Illinois Law Enforcement Training Standards Board

Agency overview
- Formed: 1965
- Jurisdiction: State of Illinois
- Headquarters: Springfield, Illinois
- Agency executive: Mitchell R. Davis III, Chairman;
- Website: https://www.ptb.illinois.gov/

= Illinois Law Enforcement Training and Standards Board =

Illinois state agency

The Illinois Law Enforcement Training and Standards Board (LETSB), often called the Illinois Police Training Board, is a State of Illinois agency that oversees the independent police and law enforcement training academies that operate within Illinois for state and local law enforcement.

==Description==
The 18-member Board, created by the Illinois Police Training Act, has operated since 1965. Twelve of the 18 board members are appointed by the Governor of Illinois from various specified expertise subsets, and six ex-officio board members are executives of statewide, Cook County, and Chicago law enforcement. The Board oversees the training of both police officers and correctional officers, thus covering most of the work done by sheriff's deputies in Illinois.

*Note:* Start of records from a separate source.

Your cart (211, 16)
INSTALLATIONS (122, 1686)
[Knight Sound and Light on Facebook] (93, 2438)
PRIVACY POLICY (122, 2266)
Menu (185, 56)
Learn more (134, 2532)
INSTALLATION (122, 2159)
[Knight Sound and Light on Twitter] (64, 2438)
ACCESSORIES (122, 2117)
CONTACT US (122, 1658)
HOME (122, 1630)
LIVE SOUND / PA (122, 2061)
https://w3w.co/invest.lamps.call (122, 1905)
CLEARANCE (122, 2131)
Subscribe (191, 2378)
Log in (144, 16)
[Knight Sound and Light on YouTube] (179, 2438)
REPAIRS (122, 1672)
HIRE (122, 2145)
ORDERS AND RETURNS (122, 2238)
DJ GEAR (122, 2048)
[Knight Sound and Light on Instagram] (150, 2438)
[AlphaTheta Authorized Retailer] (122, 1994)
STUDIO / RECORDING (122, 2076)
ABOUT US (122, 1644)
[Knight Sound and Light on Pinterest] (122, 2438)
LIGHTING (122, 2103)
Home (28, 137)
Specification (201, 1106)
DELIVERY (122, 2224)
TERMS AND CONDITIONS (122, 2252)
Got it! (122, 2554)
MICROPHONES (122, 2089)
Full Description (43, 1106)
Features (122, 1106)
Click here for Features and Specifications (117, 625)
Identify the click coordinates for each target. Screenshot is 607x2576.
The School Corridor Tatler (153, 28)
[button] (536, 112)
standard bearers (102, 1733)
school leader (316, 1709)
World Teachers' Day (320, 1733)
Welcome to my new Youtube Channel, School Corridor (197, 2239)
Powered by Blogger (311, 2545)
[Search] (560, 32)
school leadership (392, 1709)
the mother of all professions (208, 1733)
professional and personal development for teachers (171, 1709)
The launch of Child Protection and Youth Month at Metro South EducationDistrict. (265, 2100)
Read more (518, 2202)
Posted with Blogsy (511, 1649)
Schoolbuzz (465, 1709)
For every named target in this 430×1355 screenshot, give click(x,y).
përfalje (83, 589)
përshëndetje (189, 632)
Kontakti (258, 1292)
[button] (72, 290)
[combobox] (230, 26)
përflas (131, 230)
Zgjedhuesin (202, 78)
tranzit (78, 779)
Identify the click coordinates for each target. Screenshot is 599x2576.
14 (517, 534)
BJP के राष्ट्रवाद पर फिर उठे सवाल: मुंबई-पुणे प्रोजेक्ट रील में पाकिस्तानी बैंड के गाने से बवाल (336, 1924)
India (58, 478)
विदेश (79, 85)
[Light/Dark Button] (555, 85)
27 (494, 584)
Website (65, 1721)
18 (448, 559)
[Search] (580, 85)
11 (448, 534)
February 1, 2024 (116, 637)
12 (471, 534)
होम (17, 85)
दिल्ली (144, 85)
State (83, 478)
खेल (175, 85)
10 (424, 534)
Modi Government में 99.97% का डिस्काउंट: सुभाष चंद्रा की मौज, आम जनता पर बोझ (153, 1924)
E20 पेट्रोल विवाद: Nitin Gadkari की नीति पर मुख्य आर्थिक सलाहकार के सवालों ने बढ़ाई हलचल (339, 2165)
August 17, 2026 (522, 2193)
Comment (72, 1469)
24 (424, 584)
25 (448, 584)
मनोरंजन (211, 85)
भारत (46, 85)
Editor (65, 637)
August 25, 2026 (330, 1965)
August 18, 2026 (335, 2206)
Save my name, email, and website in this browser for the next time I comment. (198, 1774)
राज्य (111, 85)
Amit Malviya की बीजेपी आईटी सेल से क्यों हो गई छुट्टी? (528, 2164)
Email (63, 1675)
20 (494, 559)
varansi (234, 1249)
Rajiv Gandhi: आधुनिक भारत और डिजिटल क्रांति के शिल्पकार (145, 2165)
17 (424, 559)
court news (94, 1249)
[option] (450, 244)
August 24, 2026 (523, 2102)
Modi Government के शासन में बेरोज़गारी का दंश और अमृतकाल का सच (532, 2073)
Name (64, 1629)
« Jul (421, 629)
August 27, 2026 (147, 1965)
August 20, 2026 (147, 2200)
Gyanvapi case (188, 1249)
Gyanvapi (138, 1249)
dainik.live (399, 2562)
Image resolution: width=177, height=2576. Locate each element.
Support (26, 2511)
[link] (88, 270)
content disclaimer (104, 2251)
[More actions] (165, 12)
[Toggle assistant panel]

The LETSB was created during the year of the Watts riots of 1965, which marked the beginning of comprehensive political polarization within United States urban environments on issues of racial justice and law enforcement. This polarization, and LETSB's work and responsibility, continues as of 2022. As Illinois’ supervisory authority for police training, the Board is mandated by Illinois statutory law to impose programs of training and retraining to encourage law enforcement equity and diversity. Illinois criminal justice reform measures often impose additional mandates upon LETSB and the training programs that it guides or supervises.